YOUR INSTRUCTIONS => Below are entries. Copy exactly the lines running from the line that holds "やり方 (215, 970)" to the line that holds "潜在意識 (216, 1046)", with both ends included.

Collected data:
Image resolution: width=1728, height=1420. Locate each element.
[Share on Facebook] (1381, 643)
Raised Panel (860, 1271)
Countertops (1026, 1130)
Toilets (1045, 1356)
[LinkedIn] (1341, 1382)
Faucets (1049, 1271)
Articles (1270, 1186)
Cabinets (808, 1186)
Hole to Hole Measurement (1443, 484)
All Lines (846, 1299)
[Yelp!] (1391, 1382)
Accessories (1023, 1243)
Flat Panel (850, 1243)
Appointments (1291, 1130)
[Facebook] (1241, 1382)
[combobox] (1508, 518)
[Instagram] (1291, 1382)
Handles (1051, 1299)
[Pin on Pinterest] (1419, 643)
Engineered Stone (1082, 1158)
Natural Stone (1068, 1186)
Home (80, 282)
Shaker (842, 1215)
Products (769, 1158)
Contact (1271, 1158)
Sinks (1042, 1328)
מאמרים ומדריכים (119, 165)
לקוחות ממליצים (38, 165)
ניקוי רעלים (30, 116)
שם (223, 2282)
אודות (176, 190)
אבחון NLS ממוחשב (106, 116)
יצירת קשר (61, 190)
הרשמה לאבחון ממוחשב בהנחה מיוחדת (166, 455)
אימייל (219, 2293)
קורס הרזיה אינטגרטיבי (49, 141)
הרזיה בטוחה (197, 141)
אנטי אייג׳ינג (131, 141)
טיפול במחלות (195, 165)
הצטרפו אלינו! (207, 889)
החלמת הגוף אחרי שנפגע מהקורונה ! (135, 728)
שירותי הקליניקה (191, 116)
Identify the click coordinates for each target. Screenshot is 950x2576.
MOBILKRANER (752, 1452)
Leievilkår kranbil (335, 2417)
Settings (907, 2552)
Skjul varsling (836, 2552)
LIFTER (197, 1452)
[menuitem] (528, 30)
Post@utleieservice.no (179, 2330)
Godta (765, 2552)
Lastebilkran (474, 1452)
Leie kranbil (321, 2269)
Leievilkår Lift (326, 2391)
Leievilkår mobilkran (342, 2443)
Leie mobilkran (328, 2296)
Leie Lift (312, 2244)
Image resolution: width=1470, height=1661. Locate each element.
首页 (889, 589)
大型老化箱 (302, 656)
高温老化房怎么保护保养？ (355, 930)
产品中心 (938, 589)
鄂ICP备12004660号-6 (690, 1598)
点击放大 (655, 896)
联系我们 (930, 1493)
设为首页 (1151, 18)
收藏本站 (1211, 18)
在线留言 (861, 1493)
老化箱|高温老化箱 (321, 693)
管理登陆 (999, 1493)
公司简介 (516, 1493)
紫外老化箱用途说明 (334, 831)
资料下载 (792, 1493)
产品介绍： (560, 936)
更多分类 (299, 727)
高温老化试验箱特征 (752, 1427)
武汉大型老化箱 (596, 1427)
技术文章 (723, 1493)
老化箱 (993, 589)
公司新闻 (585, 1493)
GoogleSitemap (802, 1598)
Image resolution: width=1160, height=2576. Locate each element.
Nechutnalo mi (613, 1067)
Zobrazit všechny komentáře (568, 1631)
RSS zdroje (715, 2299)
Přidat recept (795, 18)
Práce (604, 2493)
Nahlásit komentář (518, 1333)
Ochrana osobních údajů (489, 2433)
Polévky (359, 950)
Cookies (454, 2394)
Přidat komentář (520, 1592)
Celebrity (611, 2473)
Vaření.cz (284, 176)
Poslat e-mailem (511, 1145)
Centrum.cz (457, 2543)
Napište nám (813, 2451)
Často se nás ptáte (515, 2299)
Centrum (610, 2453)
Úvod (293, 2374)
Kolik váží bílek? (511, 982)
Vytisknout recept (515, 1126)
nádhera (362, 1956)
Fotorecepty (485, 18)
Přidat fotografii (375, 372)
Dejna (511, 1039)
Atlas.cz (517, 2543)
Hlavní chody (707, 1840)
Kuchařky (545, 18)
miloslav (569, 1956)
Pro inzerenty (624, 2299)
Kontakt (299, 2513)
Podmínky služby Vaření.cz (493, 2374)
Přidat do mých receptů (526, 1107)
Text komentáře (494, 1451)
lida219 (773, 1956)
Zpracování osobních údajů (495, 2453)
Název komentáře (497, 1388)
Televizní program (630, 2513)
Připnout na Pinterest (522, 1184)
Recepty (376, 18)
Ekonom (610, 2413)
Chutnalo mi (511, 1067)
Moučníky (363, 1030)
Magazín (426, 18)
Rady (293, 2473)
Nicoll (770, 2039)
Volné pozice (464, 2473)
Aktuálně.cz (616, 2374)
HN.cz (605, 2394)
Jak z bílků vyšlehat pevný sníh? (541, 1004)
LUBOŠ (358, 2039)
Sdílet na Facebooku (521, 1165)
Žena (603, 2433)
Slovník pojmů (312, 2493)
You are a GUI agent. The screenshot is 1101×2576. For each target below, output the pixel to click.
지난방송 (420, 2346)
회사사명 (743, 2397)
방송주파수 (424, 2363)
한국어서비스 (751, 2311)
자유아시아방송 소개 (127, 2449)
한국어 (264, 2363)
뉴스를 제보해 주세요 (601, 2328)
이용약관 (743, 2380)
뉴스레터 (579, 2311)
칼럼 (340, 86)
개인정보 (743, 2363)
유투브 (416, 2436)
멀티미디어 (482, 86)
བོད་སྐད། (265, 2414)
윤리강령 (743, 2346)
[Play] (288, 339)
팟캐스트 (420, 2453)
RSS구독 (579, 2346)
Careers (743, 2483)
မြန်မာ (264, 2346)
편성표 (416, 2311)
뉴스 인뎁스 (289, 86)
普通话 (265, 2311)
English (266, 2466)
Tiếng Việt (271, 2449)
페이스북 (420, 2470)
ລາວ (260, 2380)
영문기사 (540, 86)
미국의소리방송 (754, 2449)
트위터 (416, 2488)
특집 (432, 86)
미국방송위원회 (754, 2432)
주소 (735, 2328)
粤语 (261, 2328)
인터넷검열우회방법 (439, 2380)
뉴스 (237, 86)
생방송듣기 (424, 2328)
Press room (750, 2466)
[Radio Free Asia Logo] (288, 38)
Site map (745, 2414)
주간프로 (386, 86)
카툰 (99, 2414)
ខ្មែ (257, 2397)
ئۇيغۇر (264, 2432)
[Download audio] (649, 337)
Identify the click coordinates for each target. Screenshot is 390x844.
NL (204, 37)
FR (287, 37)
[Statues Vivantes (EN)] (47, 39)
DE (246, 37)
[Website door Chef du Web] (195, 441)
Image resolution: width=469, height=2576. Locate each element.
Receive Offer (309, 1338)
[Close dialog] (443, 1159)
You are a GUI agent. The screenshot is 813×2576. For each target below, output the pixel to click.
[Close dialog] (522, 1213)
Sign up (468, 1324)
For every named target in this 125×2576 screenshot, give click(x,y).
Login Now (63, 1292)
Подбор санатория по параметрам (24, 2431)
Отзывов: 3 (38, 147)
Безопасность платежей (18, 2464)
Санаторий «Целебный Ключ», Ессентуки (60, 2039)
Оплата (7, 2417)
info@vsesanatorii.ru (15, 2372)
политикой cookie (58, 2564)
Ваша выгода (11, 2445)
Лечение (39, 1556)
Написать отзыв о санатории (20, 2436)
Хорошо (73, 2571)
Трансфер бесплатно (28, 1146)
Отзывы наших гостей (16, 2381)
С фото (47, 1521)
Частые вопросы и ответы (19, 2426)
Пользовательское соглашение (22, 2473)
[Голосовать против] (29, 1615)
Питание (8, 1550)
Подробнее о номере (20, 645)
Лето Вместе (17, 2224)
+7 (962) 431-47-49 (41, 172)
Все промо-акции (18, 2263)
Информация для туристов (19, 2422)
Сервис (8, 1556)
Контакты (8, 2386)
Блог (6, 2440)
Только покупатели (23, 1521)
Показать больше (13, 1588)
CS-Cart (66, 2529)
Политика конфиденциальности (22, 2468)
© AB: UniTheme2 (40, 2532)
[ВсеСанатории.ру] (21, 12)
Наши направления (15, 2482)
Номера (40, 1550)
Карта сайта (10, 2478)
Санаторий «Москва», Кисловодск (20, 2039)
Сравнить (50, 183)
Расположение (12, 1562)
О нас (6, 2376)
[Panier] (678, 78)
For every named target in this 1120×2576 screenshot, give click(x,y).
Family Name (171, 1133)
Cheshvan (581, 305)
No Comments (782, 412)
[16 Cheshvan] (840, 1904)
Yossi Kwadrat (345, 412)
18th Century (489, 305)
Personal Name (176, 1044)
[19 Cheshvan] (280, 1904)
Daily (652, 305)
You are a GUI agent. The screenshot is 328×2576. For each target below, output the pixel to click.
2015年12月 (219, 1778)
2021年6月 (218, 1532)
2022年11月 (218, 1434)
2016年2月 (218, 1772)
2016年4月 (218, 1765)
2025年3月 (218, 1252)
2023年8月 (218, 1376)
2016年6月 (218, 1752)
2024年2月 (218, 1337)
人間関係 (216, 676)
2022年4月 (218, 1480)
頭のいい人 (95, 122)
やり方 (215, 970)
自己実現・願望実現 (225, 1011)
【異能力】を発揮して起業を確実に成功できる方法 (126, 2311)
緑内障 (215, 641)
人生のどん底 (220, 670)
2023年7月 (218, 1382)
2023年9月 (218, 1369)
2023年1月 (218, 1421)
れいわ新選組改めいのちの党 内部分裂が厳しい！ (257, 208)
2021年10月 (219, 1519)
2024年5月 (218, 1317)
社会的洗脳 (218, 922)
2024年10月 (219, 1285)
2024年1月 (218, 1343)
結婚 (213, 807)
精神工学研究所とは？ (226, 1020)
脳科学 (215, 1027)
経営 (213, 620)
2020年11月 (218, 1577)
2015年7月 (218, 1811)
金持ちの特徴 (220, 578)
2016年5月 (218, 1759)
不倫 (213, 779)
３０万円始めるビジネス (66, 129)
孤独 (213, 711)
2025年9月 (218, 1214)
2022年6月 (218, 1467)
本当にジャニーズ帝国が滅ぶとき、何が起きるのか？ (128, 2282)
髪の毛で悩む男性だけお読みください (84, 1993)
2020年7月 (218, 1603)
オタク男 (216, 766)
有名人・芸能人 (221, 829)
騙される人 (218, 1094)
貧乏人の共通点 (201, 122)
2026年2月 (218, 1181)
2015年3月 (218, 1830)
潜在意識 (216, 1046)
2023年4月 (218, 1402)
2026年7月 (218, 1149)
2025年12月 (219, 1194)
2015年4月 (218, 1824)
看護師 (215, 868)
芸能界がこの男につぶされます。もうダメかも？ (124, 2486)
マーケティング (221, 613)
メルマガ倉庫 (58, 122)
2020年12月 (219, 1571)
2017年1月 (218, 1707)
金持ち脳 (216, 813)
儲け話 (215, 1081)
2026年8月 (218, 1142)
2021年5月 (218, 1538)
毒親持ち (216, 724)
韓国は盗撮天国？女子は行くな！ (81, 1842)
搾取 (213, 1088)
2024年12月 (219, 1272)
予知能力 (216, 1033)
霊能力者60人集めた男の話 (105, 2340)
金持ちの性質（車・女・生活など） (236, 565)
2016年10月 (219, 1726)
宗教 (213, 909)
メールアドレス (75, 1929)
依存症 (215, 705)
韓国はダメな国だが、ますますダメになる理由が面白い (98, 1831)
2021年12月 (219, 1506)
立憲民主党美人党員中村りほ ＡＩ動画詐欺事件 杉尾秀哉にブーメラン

ANSWER SPACE =>
やり方 (215, 970)
自己実現・願望実現 (225, 1011)
【異能力】を発揮して起業を確実に成功できる方法 (126, 2311)
緑内障 (215, 641)
人生のどん底 (220, 670)
2023年7月 (218, 1382)
2023年9月 (218, 1369)
2023年1月 (218, 1421)
れいわ新選組改めいのちの党 内部分裂が厳しい！ (257, 208)
2021年10月 (219, 1519)
2024年5月 (218, 1317)
社会的洗脳 (218, 922)
2024年10月 (219, 1285)
2024年1月 (218, 1343)
結婚 (213, 807)
精神工学研究所とは？ (226, 1020)
脳科学 (215, 1027)
経営 (213, 620)
2020年11月 (218, 1577)
2015年7月 (218, 1811)
金持ちの特徴 (220, 578)
2016年5月 (218, 1759)
不倫 (213, 779)
３０万円始めるビジネス (66, 129)
孤独 (213, 711)
2025年9月 (218, 1214)
2022年6月 (218, 1467)
本当にジャニーズ帝国が滅ぶとき、何が起きるのか？ (128, 2282)
髪の毛で悩む男性だけお読みください (84, 1993)
2020年7月 (218, 1603)
オタク男 (216, 766)
有名人・芸能人 (221, 829)
騙される人 (218, 1094)
貧乏人の共通点 (201, 122)
2026年2月 (218, 1181)
2015年3月 (218, 1830)
潜在意識 (216, 1046)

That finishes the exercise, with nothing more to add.